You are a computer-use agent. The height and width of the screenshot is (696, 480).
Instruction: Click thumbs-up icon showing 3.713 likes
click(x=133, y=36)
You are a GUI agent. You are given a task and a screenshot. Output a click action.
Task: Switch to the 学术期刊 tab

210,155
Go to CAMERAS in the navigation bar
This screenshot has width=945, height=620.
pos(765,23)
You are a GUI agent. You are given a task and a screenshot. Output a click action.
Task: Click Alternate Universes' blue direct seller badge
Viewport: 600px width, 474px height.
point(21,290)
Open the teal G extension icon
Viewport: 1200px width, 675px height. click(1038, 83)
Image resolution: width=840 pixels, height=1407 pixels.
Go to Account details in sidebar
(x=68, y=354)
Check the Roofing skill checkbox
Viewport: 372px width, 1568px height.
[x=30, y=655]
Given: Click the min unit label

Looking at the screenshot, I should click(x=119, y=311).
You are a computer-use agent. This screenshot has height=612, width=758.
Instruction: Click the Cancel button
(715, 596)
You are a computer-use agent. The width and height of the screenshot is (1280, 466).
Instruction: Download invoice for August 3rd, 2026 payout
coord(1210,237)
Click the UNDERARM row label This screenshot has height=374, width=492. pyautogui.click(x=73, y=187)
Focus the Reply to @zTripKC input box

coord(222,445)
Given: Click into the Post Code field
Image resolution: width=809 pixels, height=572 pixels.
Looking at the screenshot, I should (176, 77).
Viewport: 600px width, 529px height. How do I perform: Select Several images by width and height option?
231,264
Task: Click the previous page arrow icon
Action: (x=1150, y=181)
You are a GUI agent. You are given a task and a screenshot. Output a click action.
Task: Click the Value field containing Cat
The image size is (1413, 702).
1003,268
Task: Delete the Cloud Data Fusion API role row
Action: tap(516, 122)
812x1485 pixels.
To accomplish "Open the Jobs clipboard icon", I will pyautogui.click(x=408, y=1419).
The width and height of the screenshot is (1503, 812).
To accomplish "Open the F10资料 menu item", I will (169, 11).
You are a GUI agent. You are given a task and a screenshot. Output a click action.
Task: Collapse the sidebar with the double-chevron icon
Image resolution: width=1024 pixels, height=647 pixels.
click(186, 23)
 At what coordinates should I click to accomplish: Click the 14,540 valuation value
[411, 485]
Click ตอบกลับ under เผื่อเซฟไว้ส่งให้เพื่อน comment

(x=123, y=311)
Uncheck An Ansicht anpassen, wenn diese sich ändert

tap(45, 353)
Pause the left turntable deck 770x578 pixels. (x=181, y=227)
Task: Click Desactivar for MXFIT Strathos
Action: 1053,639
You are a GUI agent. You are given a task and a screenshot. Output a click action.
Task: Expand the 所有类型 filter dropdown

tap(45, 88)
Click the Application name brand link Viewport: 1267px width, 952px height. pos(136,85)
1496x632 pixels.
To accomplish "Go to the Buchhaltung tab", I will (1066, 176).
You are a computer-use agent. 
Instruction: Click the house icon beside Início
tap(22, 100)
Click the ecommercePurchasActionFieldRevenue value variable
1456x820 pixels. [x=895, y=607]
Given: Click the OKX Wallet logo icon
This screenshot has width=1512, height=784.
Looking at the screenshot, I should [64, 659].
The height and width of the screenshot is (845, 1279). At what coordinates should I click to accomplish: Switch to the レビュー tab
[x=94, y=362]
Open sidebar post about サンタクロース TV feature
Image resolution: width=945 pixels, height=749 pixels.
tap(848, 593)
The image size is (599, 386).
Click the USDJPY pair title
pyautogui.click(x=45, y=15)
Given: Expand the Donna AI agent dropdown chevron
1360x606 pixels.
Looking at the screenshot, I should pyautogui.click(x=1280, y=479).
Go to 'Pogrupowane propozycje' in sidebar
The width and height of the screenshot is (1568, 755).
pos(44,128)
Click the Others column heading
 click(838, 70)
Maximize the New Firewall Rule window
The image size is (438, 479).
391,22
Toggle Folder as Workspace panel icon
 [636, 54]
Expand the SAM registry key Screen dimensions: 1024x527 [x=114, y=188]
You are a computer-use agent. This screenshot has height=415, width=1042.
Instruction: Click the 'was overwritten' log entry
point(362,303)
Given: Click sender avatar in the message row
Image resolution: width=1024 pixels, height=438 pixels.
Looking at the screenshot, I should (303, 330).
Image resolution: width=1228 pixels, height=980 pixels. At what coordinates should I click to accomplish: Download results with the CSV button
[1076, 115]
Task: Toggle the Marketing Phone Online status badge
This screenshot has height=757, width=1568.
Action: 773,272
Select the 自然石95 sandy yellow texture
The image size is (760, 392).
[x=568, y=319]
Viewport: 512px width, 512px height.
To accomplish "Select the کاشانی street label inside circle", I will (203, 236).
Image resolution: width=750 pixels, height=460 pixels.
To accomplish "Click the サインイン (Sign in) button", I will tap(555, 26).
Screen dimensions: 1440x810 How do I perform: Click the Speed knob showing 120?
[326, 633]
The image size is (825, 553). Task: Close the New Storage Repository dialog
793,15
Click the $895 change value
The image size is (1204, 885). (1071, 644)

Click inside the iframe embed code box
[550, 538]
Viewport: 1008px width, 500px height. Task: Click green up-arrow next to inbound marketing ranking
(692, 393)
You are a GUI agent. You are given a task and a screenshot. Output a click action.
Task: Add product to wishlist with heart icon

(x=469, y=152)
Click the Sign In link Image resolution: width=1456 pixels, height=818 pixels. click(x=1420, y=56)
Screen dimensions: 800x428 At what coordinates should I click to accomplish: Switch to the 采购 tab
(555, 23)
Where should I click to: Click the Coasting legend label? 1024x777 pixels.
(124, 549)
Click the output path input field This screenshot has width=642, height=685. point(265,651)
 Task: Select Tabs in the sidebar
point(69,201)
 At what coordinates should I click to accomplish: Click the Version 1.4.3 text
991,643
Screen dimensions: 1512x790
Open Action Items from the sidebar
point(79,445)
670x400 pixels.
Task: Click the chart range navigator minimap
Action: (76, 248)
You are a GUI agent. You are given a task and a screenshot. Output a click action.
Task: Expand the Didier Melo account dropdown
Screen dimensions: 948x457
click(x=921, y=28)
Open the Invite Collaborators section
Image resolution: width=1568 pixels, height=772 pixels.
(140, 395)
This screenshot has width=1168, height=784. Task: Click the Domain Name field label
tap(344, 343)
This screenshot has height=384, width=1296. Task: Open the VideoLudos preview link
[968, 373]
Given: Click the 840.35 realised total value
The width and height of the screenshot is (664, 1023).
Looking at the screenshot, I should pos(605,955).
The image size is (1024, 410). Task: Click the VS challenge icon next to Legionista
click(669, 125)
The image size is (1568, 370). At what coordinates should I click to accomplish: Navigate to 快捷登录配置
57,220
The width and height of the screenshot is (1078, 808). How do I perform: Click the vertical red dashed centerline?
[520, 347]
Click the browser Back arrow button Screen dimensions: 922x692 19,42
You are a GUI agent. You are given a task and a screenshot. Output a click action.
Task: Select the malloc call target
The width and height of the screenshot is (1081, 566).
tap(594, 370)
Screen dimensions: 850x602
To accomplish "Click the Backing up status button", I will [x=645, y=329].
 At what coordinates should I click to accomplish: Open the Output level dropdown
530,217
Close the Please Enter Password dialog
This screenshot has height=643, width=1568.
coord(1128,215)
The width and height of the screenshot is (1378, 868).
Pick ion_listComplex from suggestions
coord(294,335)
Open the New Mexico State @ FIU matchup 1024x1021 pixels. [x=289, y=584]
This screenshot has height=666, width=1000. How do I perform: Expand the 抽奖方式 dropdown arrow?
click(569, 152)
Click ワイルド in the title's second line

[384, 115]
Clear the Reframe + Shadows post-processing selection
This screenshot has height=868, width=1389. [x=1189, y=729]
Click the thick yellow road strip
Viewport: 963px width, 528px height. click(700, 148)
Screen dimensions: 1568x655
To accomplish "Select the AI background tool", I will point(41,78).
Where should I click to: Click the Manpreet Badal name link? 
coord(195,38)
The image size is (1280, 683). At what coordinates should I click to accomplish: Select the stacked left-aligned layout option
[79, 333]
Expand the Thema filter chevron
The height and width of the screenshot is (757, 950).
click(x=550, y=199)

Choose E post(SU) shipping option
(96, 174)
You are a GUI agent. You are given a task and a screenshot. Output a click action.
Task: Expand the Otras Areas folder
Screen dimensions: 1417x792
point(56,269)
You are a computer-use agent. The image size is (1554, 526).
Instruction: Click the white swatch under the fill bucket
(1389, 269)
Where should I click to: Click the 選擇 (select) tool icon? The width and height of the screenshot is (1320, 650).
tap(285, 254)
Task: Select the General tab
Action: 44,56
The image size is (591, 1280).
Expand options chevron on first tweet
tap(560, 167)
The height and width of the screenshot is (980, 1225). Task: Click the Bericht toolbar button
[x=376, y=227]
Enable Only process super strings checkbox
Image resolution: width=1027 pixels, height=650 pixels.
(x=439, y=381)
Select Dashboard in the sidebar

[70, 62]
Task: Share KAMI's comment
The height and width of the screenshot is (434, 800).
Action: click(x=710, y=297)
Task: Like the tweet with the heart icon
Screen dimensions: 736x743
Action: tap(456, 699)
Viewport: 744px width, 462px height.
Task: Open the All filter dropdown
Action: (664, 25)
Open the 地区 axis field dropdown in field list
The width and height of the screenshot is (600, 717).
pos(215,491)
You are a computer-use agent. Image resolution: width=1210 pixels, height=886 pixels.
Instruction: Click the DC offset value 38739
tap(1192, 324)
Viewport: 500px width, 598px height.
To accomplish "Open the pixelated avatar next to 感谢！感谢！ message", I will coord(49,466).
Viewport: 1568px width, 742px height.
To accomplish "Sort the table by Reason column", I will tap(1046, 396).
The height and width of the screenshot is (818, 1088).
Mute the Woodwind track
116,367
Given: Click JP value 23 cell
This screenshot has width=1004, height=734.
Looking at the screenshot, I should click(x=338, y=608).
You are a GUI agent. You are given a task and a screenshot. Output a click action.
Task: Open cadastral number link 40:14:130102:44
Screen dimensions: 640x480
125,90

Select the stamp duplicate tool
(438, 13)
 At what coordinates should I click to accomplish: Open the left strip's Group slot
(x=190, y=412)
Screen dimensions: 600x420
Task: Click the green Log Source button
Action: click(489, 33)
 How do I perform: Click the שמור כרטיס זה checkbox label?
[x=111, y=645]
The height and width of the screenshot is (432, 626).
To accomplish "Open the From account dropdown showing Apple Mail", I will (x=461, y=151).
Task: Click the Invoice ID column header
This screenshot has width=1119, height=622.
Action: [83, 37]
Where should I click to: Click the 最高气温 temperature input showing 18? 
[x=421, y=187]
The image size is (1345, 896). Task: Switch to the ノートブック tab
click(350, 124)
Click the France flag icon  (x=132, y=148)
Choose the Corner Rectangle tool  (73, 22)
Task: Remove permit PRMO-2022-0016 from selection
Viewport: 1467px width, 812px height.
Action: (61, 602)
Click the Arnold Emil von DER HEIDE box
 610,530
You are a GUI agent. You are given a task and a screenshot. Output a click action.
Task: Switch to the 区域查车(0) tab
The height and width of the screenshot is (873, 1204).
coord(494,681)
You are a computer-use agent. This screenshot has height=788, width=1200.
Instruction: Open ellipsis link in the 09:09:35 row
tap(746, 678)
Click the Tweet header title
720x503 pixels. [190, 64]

_Task to carry out_. Lines that hold the word "badge" are the ones to copy from the entries above.

_Your response_.
Task: Click Alternate Universes' blue direct seller badge
Task: Toggle the Marketing Phone Online status badge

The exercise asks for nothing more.